As estratégias de enfrentamento sugeridas nos artigos encontrados (formação, suporte social e atendimentos psicológicos) também foram evidenciadas em outros trabalhos3,64,65. Elas são consideradas importantes e viáveis, porém apontam mais para um esforço do próprio trabalhador em se qualificar, dar suporte aos seus pares e se “tratar” do que responsabilizam as empresas ou os governos pela negligência com as condições de trabalho ofertadas e seus impactos na saúde dos agentes penitenciários. Na visão de Constantino et al.66, se os estudos identificam que fatores de estresse estão relacionados tanto a questões individuais quanto aos aspectos organizacionais do trabalho, será mais eficiente, a fim de prevenir e minimizar os efeitos desse problema, envolver estratégias em ambos os níveis.

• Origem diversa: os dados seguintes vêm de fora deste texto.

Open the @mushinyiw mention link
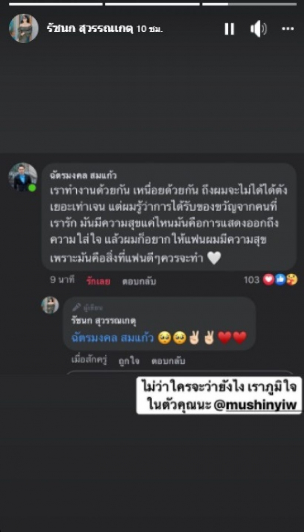The image size is (304, 532). [x=258, y=405]
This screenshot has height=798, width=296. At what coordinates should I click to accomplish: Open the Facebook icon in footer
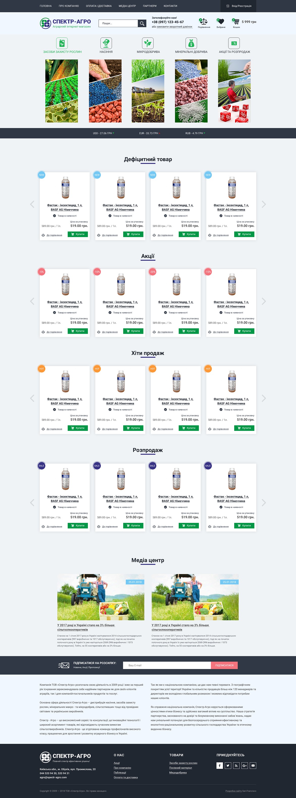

Nesta revisão da literatura demonstra-se o aumento gradativo da produção científica sobre estresse e sofrimento psíquico do agente penitenciário, um trabalhador invisível e desvalorizado, mas imprescindível na estrutura social. São poucas as investigações frente ao aumento constante do número de unidades prisionais nos países.
Quando os agentes penitenciários não dispõem dos recursos necessários para realizar seu trabalho de forma otimizada (por exemplo, falta de pessoal, falta ou inadequação de equipamentos), quase a metade experimenta altos níveis de estresse27. Durante as três décadas passadas muitas pesquisas examinaram os fatores que contribuem para o estresse no trabalho, percebendo-se a importância de analisar criticamente os estressores organizacionais, a fim de contribuir para a constituição de ambientes e trabalhadores mais saudáveis20. As características individuais podem moderar os efeitos do estresse no trabalho, no entanto, elas se tornam pouco úteis em condições de estressores organizacionais duradouros ou esmagadores37.

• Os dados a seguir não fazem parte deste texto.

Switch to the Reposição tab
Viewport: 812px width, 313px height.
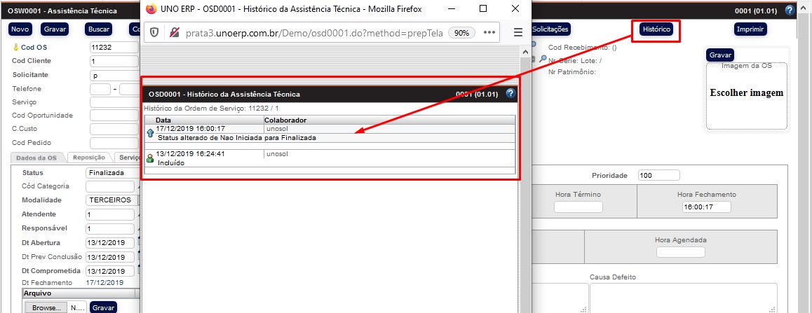(x=89, y=158)
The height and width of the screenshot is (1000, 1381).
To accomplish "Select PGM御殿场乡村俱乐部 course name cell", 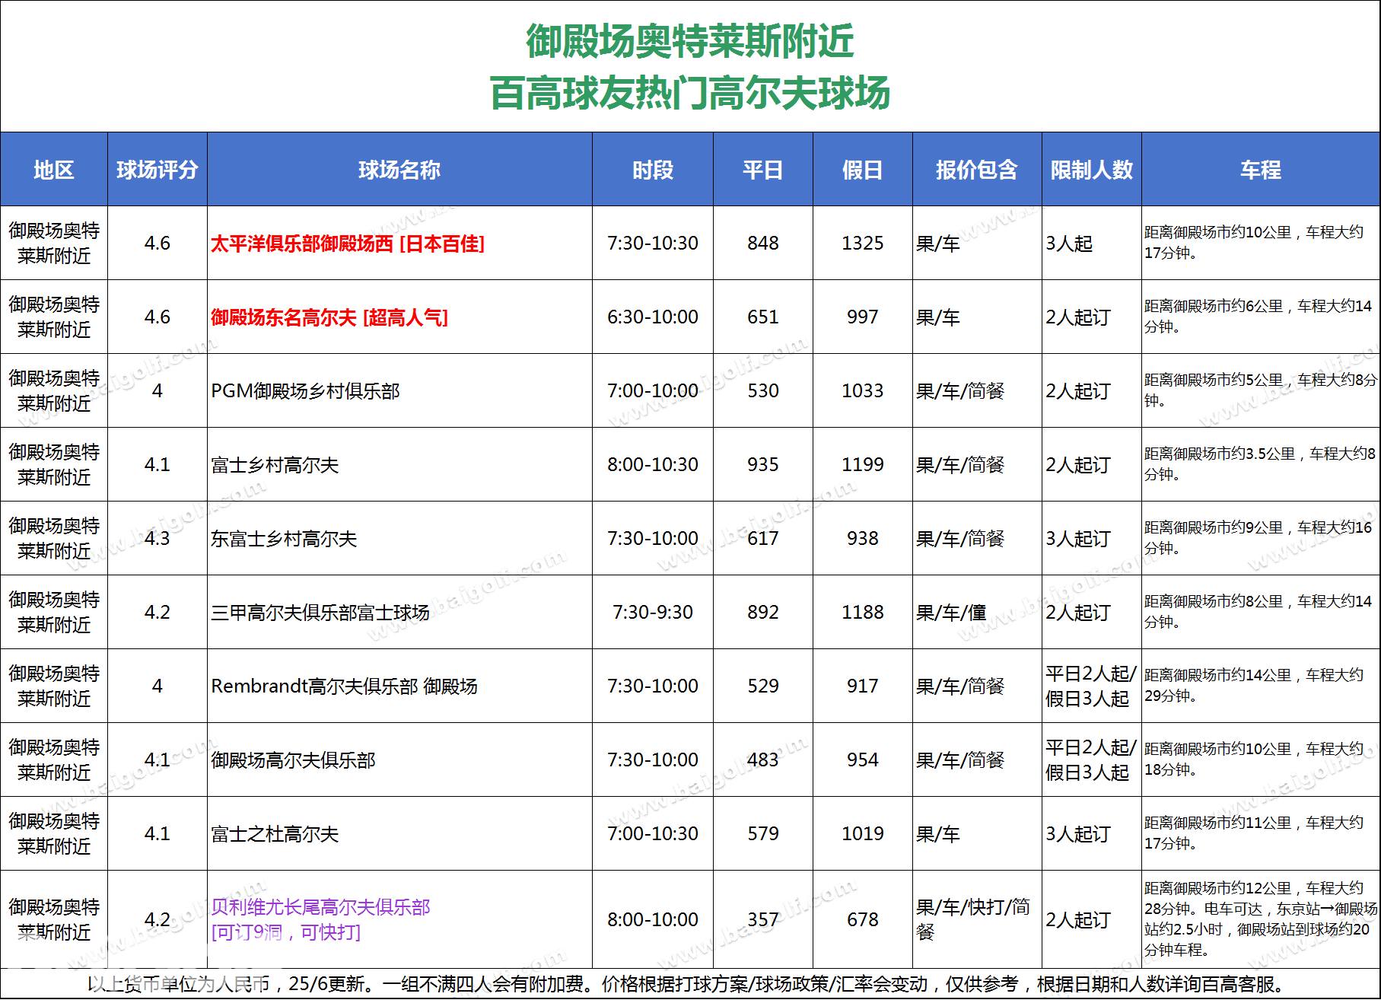I will tap(305, 391).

É importante investir não apenas em nível individual, mas também no contexto do sistema organizacional usando uma perspectiva psicossocial para entender as dificuldades e propor estratégias de mudança a fim de melhorar as condições de trabalho. É relevante frisar que no universo penitenciário, a visão dos seus agentes a respeito da dinâmica do ambiente prisional é apenas uma das percepções possíveis, dentre os diferentes atores envolvidos nesse cotidiano. Outras versões também devem ser consideradas na elaboração de projetos, programas ou políticas públicas.

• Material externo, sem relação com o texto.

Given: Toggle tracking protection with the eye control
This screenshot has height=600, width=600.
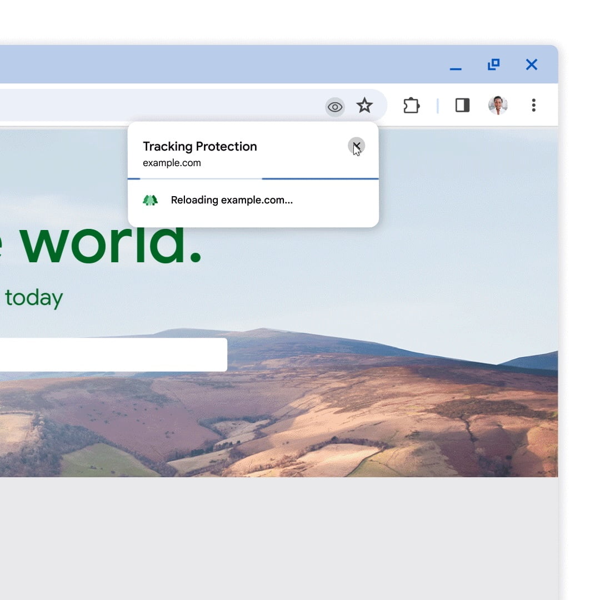Looking at the screenshot, I should click(x=335, y=106).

Um objeto tão complexo quanto a saúde mental, sendo pesquisado em um ambiente violento e insalubre onde se inserem profissionais que presenciam diariamente o sofrimento da privação da liberdade e que têm uma missão perigosa e com poucas retribuições simbólicas, deveria ser investigado também de forma mais complexa. São muito raras as pesquisas que utilizam abordagens qualitativas a fim de compreender mais profundamente seus objetos, principalmente no que diz respeito à análise das múltiplas relações que se travam em uma instituição prisional. Como demonstrado anteriormente, o fator de proteção contra o sofrimento no trabalho mais destacado nas pesquisas analisadas foi o “suporte social” que implica na análise dessas relações. Escutar esses homens e mulheres trabalhadores pode dar mais sentido aos resultados encontrados.
É importante notar que a prevenção e a atenção à saúde mental de agentes penitenciários beneficiam não só os profissionais prisionais, mas também suas famílias, o preso, a família do preso e a sociedade como um todo.